Conlon says the conscientious Stockmann is not simply a moral champion, but awash in his own vanities and failings. “He’s not just a likeable guy,” says Conlon. “He’s got a big ego. At the beginning of the play, he takes great delight in having all these young liberals and radicals around him — people who are the antithesis of his brother and the ruling elite of the town. He sees himself as the centre, a sort of a sun around which all these planets orbit. And the way that he goes about discovering that the baths are poisoned, and then communicating it to the town, is not terribly subtle. He could do it in a much better way. So the audience should be confused about him.”

That nuance in the character is vital, says Conlon. “Otherwise, it’s just preachy,” he says. “That’s always the danger with a play like this — that it becomes preachy — and we really don’t want it to be.”

The play hinges on Stockmann’s demonstration of huge personal integrity. “It means so much to him to have the respect and friendship of the people in the town,” says Conlon. “And, yet, when it’s all taken away, he still holds on to the idea that we can’t peddle poison to people for profit. So I admire him, complicated and all as he is. There’s a great line in the play, where he’s speaking at a public meeting. He says, ‘It’s always the same. Rights are sacred until it hurts for somebody to use them’. That’s a great line and it’s the kernel of the play. We all believe in democratic rights, but when those rights are affecting profit margins and government balance sheets and jobs, and all the other things that people rely on, where do you put those rights? That’s a very relevant question.”

While Conlon has a lock on his character’s psychology, as an actor he works ‘from the outside in’, finding the rhythm that makes every character distinct. “Characters have very different and distinctive rhythms,” he says. “With certain pieces, there’s a very clear psychology to the character. But, at other times, and even within the same show, by focusing on a character’s rhythm and embracing that, all sorts of psychologies will suggest themselves to you. Things come to you from the energy of the character that you might not necessarily have arrived at had you been sitting down trying to work it out. And that’s where acting is really good fun, as well, and where a performance can take off a bit.”

Conlon’s career took off after he graduated from Trinity College’s acting course two decades ago. Following a long stint in the UK, he returned to Ireland in 2003 and has become a fixture of the stage, distinguishing himself, including in a number of Tom Murphy plays.

In his teens, Conlon boarded for six years in St Jarlath’s School, in Murphy’s home town of Tuam. Did that give him a window into Murphy’s work. “I don’t know,” he says. “Again, it might come down to understanding certain rhythms. But I’m from Loughrea, and Loughrea is not all that dissimilar from Tuam. They’re both east Galway. One is hurling and one is football, but they’re similar places. But I think it would be reductive to say that it’s because I’m from the West of Ireland, that I might have a window on Tom’s work. Tom’s work is universal. You could bring in an actor from anywhere and they’ll be able to appreciate it, regardless.”

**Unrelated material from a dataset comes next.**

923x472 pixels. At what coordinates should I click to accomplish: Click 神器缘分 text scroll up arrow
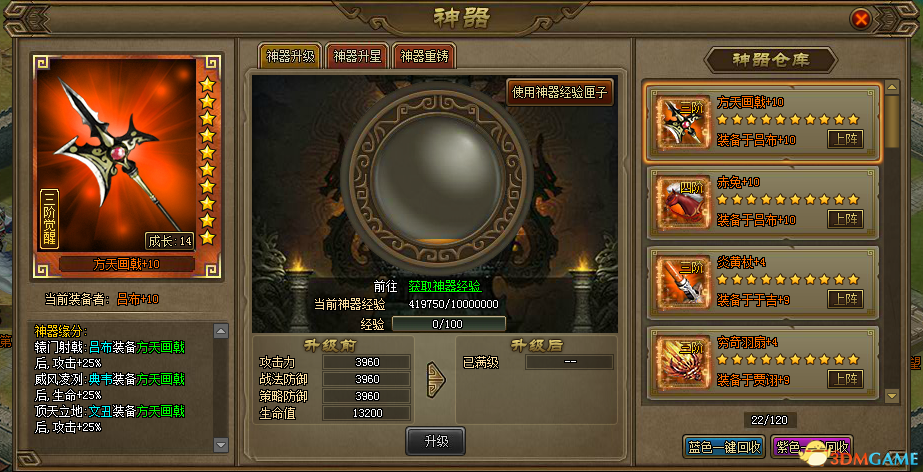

Conlon would like to make more forays into film and television. Soap fans will recall his stint as psychic Turlough Norris in Fair City a few years ago, while later this year he’ll be seen in RTÉ’s long-delayed drama series Amber. Yet the actor’s focus remains the theatre. After Enemy of the People, he returns to Quietly, Owen McCafferty’s recent hit, which the Abbey are bringing to Edinburgh in August. Following that, he’ll be back in the Abbey in Frank McGuinness’s new play The Hanging Gardens.

“I just love that sense of adventure in theatre, when you’re tackling something in a rehearsal room and you’re working on it every day,” says Conlon. “And there’s this great release when you’re on stage at the beginning of an evening, and you know nobody’s going to shout ‘cut’ and that the choices you make are going to be yours alone.”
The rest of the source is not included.